The title-block macro is used in order to make the text span appropriately over the width of the title. The doc-title and author-name are special in the sense that they also render possible references to footnotes. For this reason, you should rather customize the doc-render-title and author-render-name macros in order to customize the rendering of the title and the name themselves.

Notice also that the doc-running-title and author-running-author macros do not render anything, but rather call the header-title and header-author call-backs for setting the appropriate global page headers and footers. By default, the running title and author are extracted from the usual title and author names.

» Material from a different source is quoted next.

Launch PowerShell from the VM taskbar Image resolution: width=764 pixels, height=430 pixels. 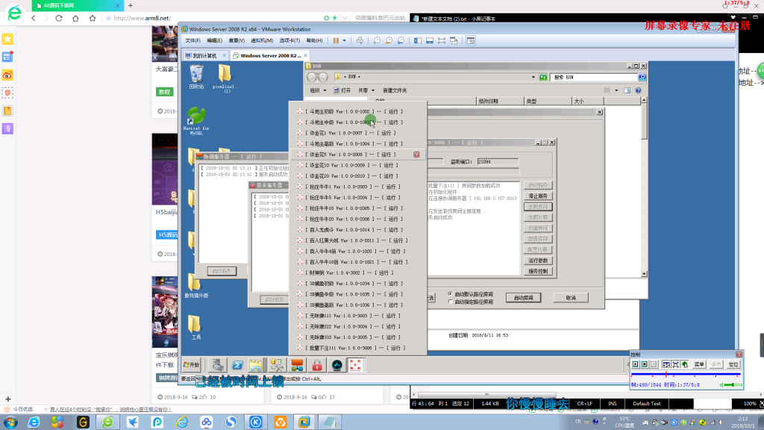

In addition to the rendering macros which are present in the document, the main title (including author information, the date, etc.) is rendered using the doc-make-title macro. The author information, as part of the main title, is rendered using render-doc-author or render-doc-authors, depending on whether the document has one or more authors. Footnotes to the title or to one of the authors are rendered using doc-title-note resp. doc-author-note. These footnote macros always expect a document tag on input, because they may compress it into a horizontal concatenation.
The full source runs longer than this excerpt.